CS计算机代考程序代写 SQL database Tutorial Week 9-10

Tutorial Week 9-10
PL/SQL Advance
Today we are going to do some simple exercises involving PL/SQL. It is a programming language for Oracle Database that allows you to do much more complex things than SQL itself.
We are going to use HR database.
Exercise 1
Create and execute a simple anonymous block that outputs “Hello World”.
SET SERVEROUTPUT ON
BEGIN
DBMS_OUTPUT.PUT_LINE(‘Hello World’)
END;

Exercise 2
Create a PL/SQL block that selects the maximum department ID in the Department­ table and stores it in a variable. Display the maximum department ID. Steps involved in that process:
a) Declare a variable of type NUMBER in the declarative section.
b) Start the executable section with the BEGIN keyword and include a SELECT statement to retrieve the maximum department ID¨
c) Display the variable and end the executable block.

Modify the above PL/SQL block to insert a new department (Name=’EDUCATION’) into the departments table. Use SQL%ROWCOUNT to display the number of rows that are affected. Execute a SELECT statement to check whether new department is inserted or not. Include a DELETE statement to delete the department that you added.
SET SERVEROUTPUT ON

DECLARE
v_dept_name departments.department_name%TYPE:= ‘Education’;
v_dept_id NUMBER;
v_max_deptno NUMBER;
BEGIN
SELECT MAX(department_id) INTO v_max_deptno FROM departments;
DBMS_OUTPUT.PUT_LINE(‘The maximum department_id is : ‘ ||
v_max_deptno);
v_dept_id := 10 + v_max_deptno;
INSERT INTO departments (department_id, department_name, location_id)
VALUES (v_dept_id,v_dept_name, NULL);
DBMS_OUTPUT.PUT_LINE (‘ SQL%ROWCOUNT gives ‘ || SQL%ROWCOUNT);
END;
/
SELECT * FROM departments WHERE department_id=280;

Exercise 3 (Loops and IF/ELSE statements)

_INFORMATION SUPPLIED_
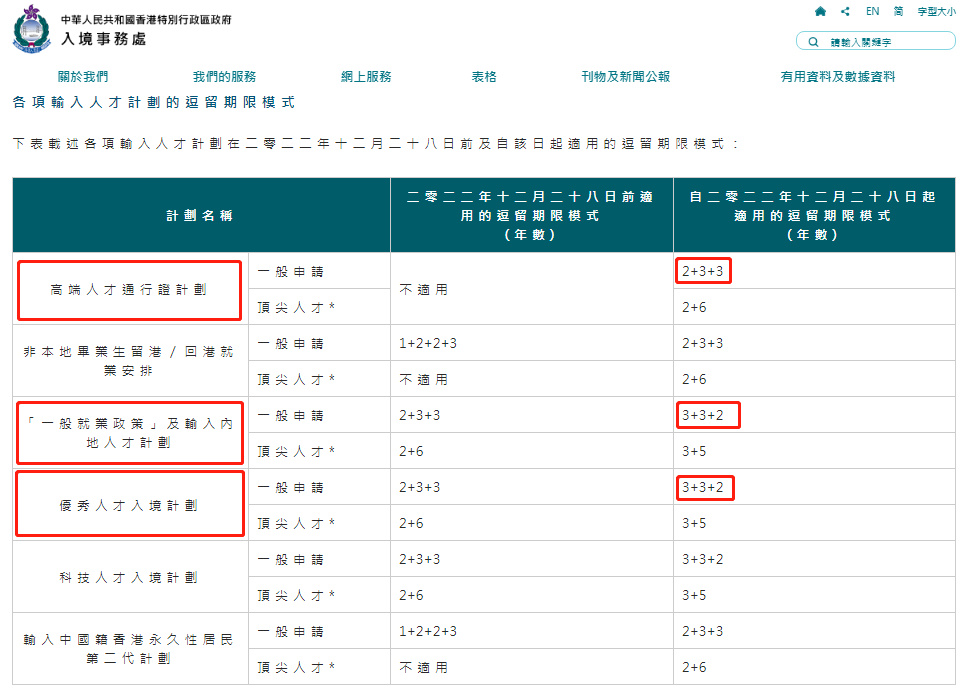Click the share icon at top right
The width and height of the screenshot is (965, 693).
(846, 11)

_DIRECTIONS_
Reproduce the PL/SQL tutorial from "Modify the above" up to and including "(department_id, department_name, location_id)". The listing isn't needed for this.

_RESPONSE TO THE EXERCISE_
Modify the above PL/SQL block to insert a new department (Name=’EDUCATION’) into the departments table. Use SQL%ROWCOUNT to display the number of rows that are affected. Execute a SELECT statement to check whether new department is inserted or not. Include a DELETE statement to delete the department that you added.
SET SERVEROUTPUT ON

DECLARE
v_dept_name departments.department_name%TYPE:= ‘Education’;
v_dept_id NUMBER;
v_max_deptno NUMBER;
BEGIN
SELECT MAX(department_id) INTO v_max_deptno FROM departments;
DBMS_OUTPUT.PUT_LINE(‘The maximum department_id is : ‘ ||
v_max_deptno);
v_dept_id := 10 + v_max_deptno;
INSERT INTO departments (department_id, department_name, location_id)